*Verilen alıntı*:
━━━━━━━━━━
İzmir Ticaret Odası (İZTO) Haziran ayı meclis toplantısı bugün İZTO Meclis Salonu’nda yapıldı.
Toplantıda değerlendirmelerde bulunan İZTO Yönetim Kurulu Başkanı Mahmut Özgener, hem küresel ekonomi hem de Türkiye açısından asıl zararın gümrük vergilerinden ya da artan emtia fiyatlarından değil; değişen siyasi ve jeopolitik ortamla birlikte artan politika belirsizliğinden kaynaklandığını vurguladı.
Son dönem verilerine bakıldığında Türkiye ekonomisinin 2025 yılı ilk çeyreğinde büyümesini sürdürdüğünü, ancak ikinci çeyrek itibarıyla daralma sinyallerinin belirginleştiğini ifade eden Özgener, “Büyümeye en büyük katkının yine özel tüketimden geldiğini; yatırım bileşeninde ise inşaatın pozitif, makine-teçhizatın ise negatif katkı sunduğunu gözlemliyoruz.
Öte yandan açıklanan 2025 Haziran ayına ilişkin mevsimsellikten arındırılmış Kapasite Kullanım Oranı bir önceki aya göre 0,7 puan azalarak yüzde 74,4 seviyesinde gerçekleşti. Tüm bu gelişmelerin ışığında, ekonomideki üretim tarafının zayıflamakta olduğu, tüketim odaklı büyümenin sürdürülebilirliği konusunda soru işaretleri doğduğu anlaşılıyor” diye konuştu.
Büyümenin tekrar sanayi tarafından sürüklenmesi için yeni bir sanayi politikası ve teşvik sistemine ihtiyaç olduğunu geçmişte vurguladıklarını hatırlatan Özgener, “Bu doğrultuda, 30 Mayıs’ta yasalaşan yeni teşvik sistemi iş dünyamız için önem taşıyor. Yeni teşvik sisteminde vergi destekleri azaltılırken faiz/kâr payı desteği artırıldı. İsteyen yatırımcı ise faiz desteği yerine makine alım desteğinden yararlanabilecek. OSB’lerde ve Endüstri Bölgelerinde gerçekleşen yatırımlara daha ileri teşvikler sunulacak.
Kentimizde, 12 Milyon Türk Lirası ve üzerindeki sabit yatırımlar teşvikten faydalanabilecek. Yatırım destek unsurları bir önceki teşvik sistemiyle hemen hemen aynı, yani gümrük vergisi muafiyeti, KDV istisnası, kurumlar vergisi indirimi, faiz veya kâr payı desteği, yatırım yeri tahsisi ve SGK işveren primi desteğini içeriyor.
━━━━━━━━━━
*Veri bölümü*:
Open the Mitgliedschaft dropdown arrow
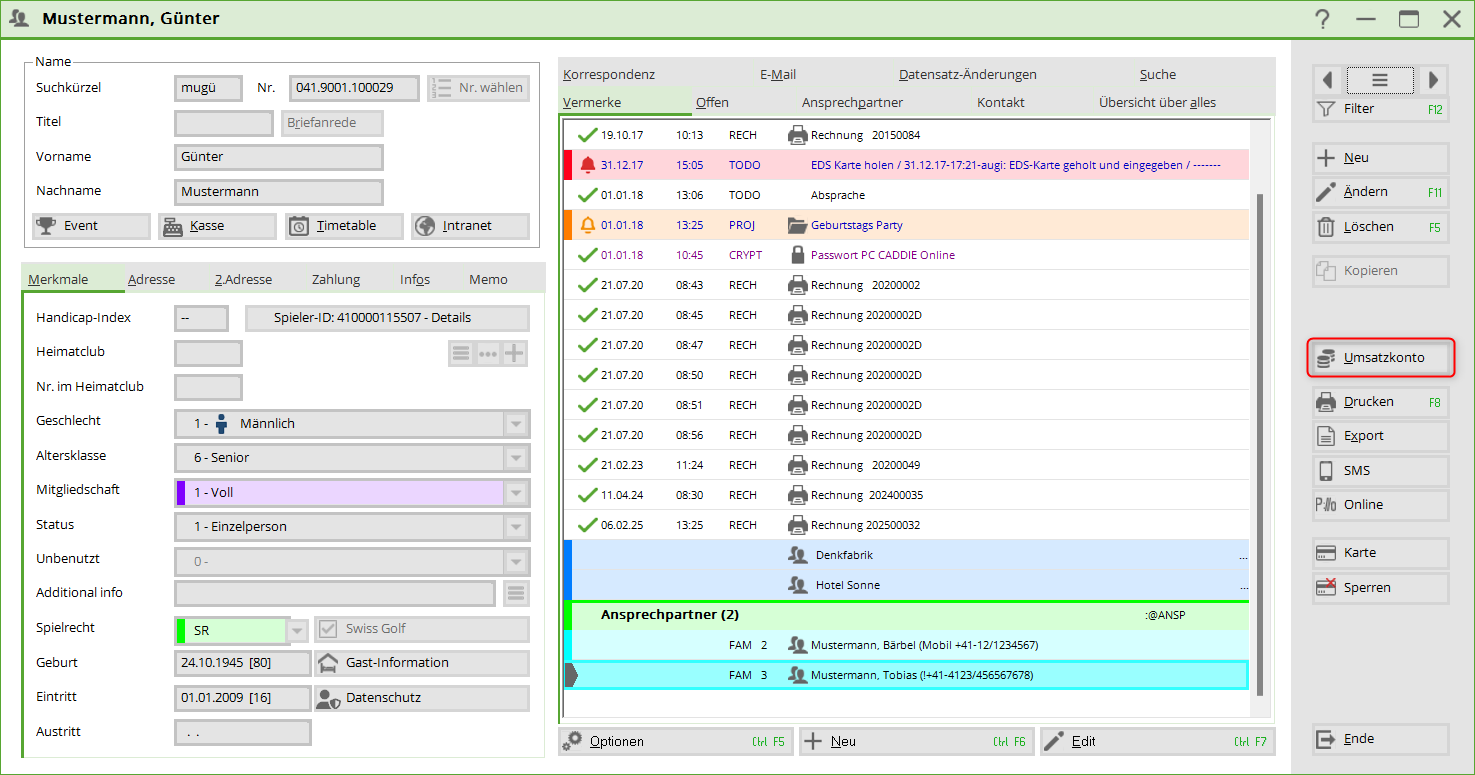 (516, 493)
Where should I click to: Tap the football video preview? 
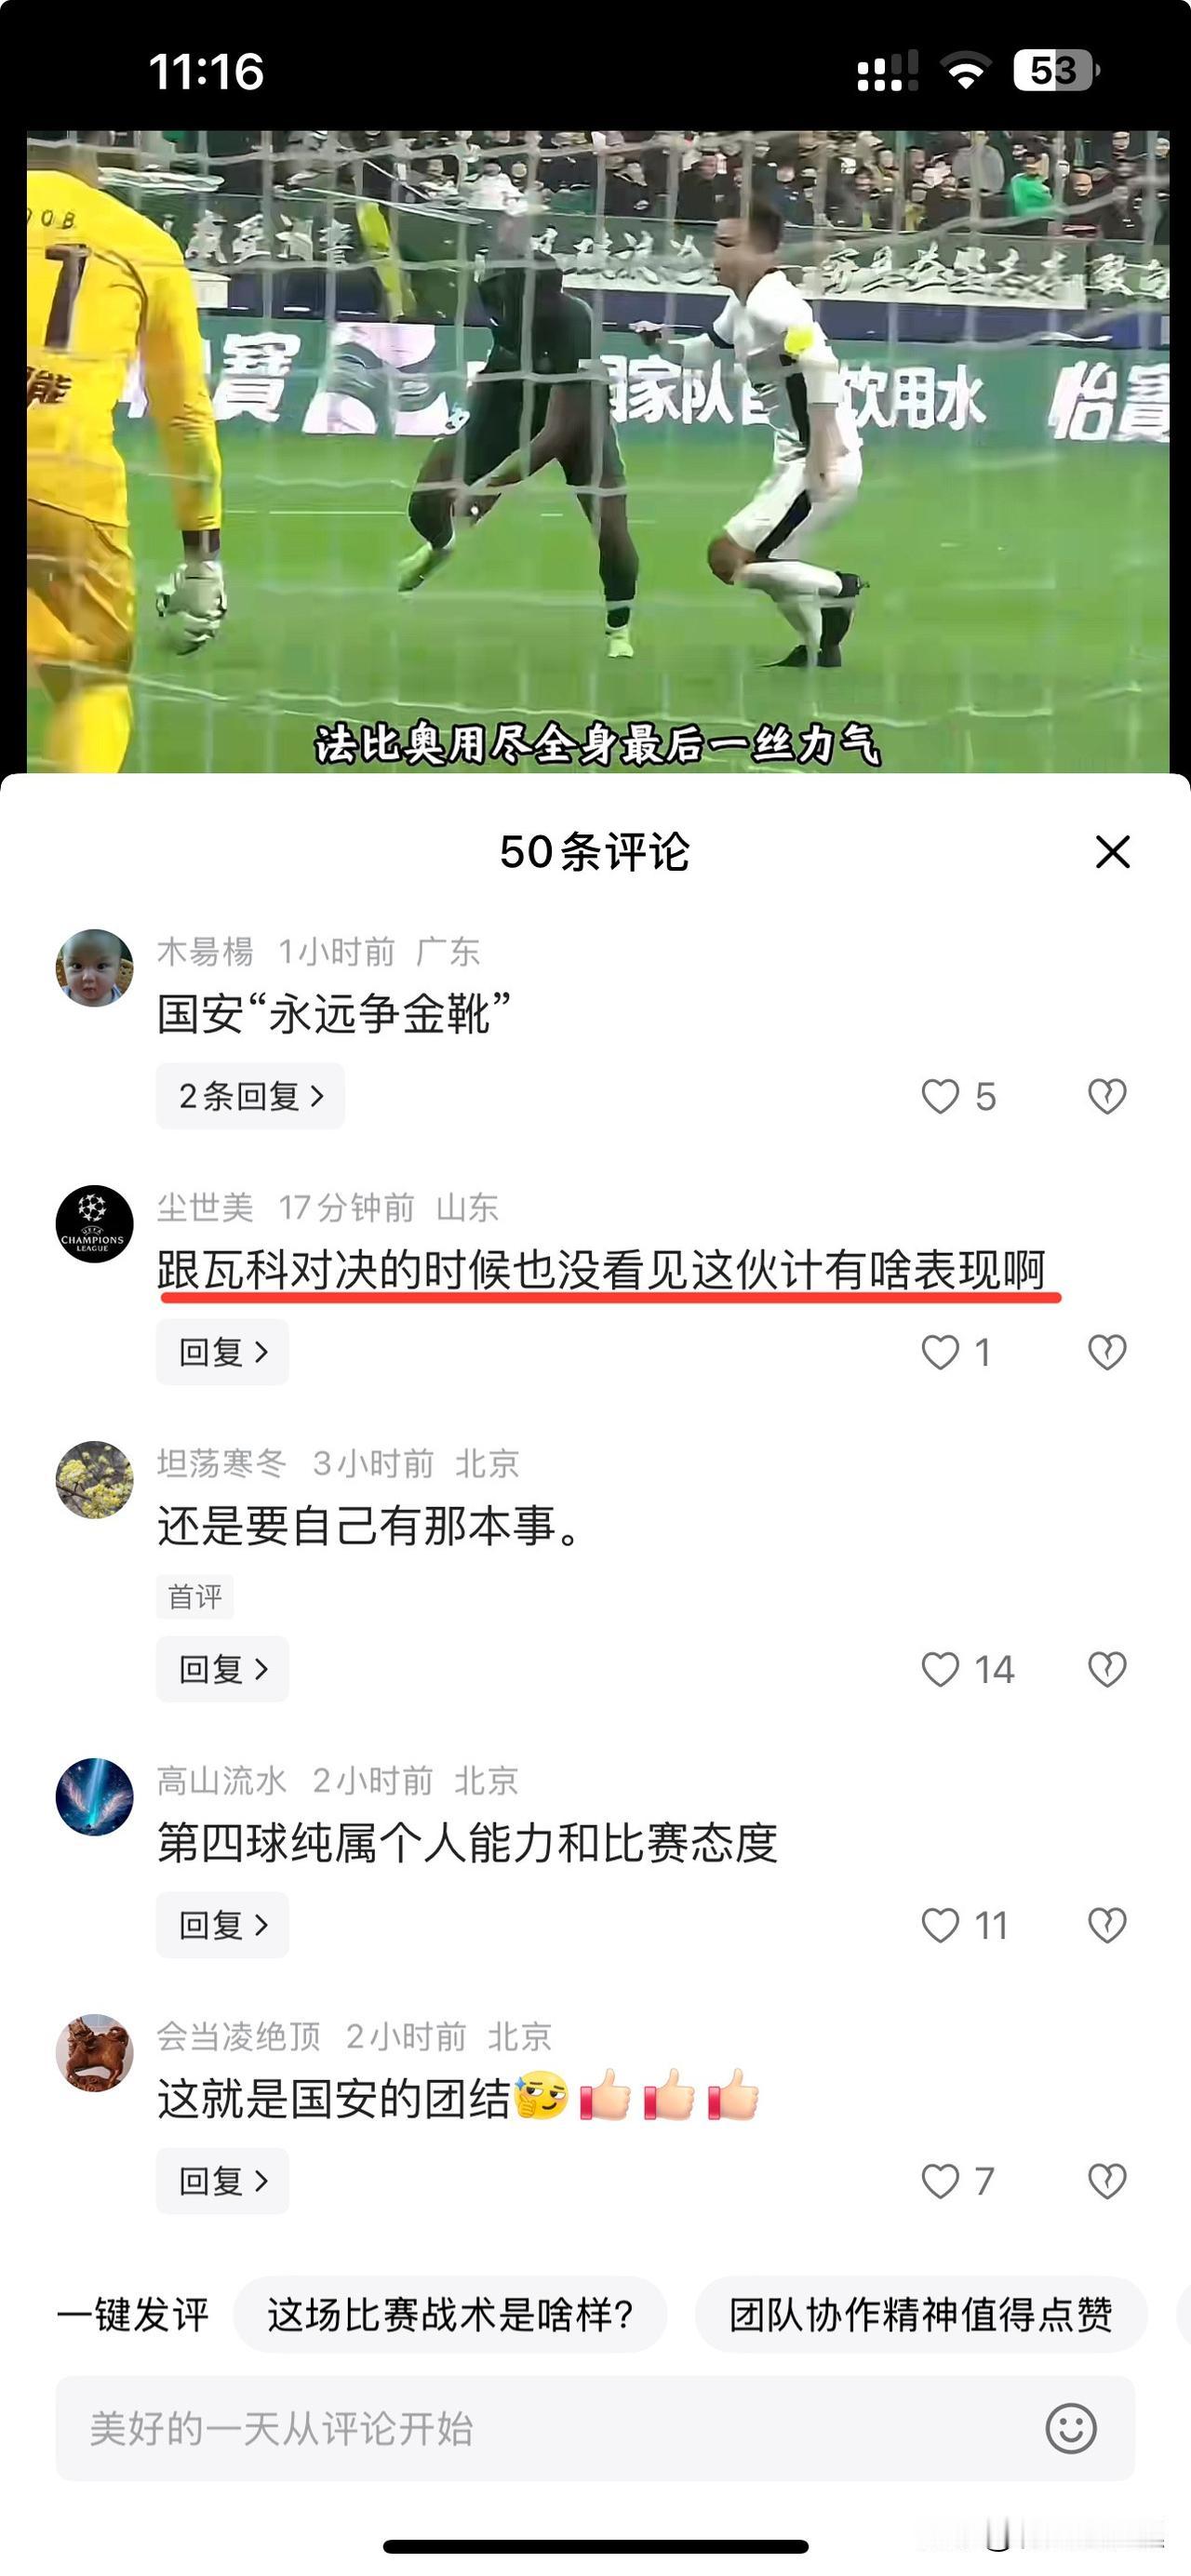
━━━━━━━━━━
İZTO Haziran ayı meclis toplantısını anlatan metni, son cümlesinden sonra kaldığı yerden sürdürün.

Sadece ‘makine desteği’ yeni bir destek unsuru olarak dikkat çekiyor. O da Türkiye Yüzyılı Kalkınma Hamlesi kapsamında desteklenen 2 milyon liranın üzerindeki makine ve teçhizat bedelinin yüzde 25’inin kamu bütçesinden karşılanması şeklinde yer alıyor. Yeni sistemde yüksek teknoloji yatırımlarına özel önem atfedilmesi de dikkat çekici bir başka nokta. HIT-30 (Yüksek Teknoloji Yatırım Programı) ve Öncelikli Ürün Listesi ile belirlenen alanlara yönelik teşviklerin yoğunlaştırılmasının, ülkemizin katma değeri yüksek üretim yapısına geçiş stratejisine doğrudan katkı sağlayacağını öngörüyoruz.
Ayrıca, deprem bölgesine yönelik bölgesel teşviklerin güçlendirilmesi ve az gelişmiş yerleşim yerlerine özel destek mekanizmalarının devreye alınması da sosyal adaleti ve bölgesel kalkınmayı önceleyen yaklaşımı yansıtıyor” dedi.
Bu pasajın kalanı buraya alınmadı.